Stéphanie Brossard | Exhibition Coming Soon

Intempéries transcribes cyclonic activity in tropical zones in real time. It consists of a bathtub, lined with tiles collected on La Réunion, which fills up automatically when a cyclone approaches and empties when it passes. A screen indicates the name of the phenomenon, its strength and its forecast for the next hours. The work began with a memory: the artists’ mother filling the bathtub in anticipation of a shortage of water when a cyclone was approaching. For her, this gesture has always had a poetic charge—the calm of the water contrasting with the urgency of an outside world. Taking on the role of an alarm signal, this reservoir also implied a ritual of foresight.

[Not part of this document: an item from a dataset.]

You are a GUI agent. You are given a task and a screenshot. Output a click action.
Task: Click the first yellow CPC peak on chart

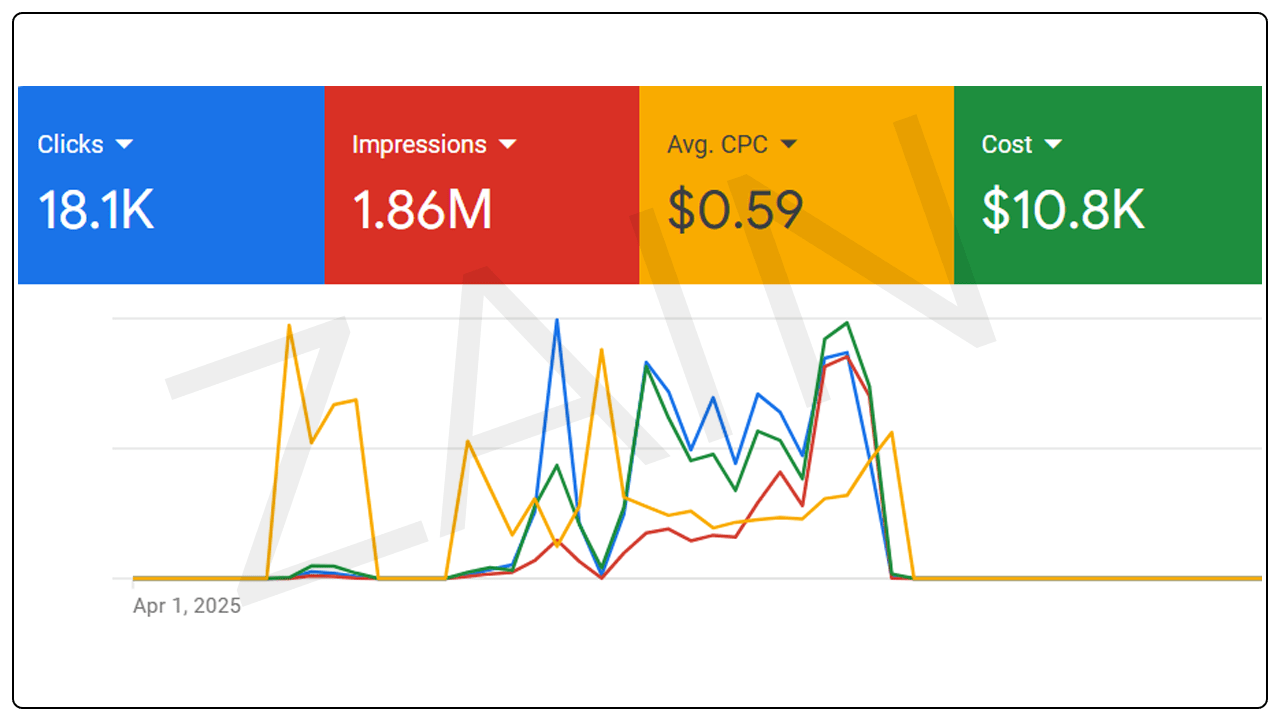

Through her work, Stéphanie Brossard explores the pulses of the world. By imagining chaos as a positive drive from which new possibilities arise, the artist exposes situations mixing natural and supernatural disturbances.

Her work is exhibited at the Frac Réunion (2020), at La Collection Lambert in Avignon (2021/2022), in London at No.9 Cork Street - Frieze (2023) and at Lafayette Anticipations in the group show Coming Show.

She has also taken part in major group exhibitions: House of digital art; Port Louis (2023), Frac Île de France (2023), Lagos Biennial (2024).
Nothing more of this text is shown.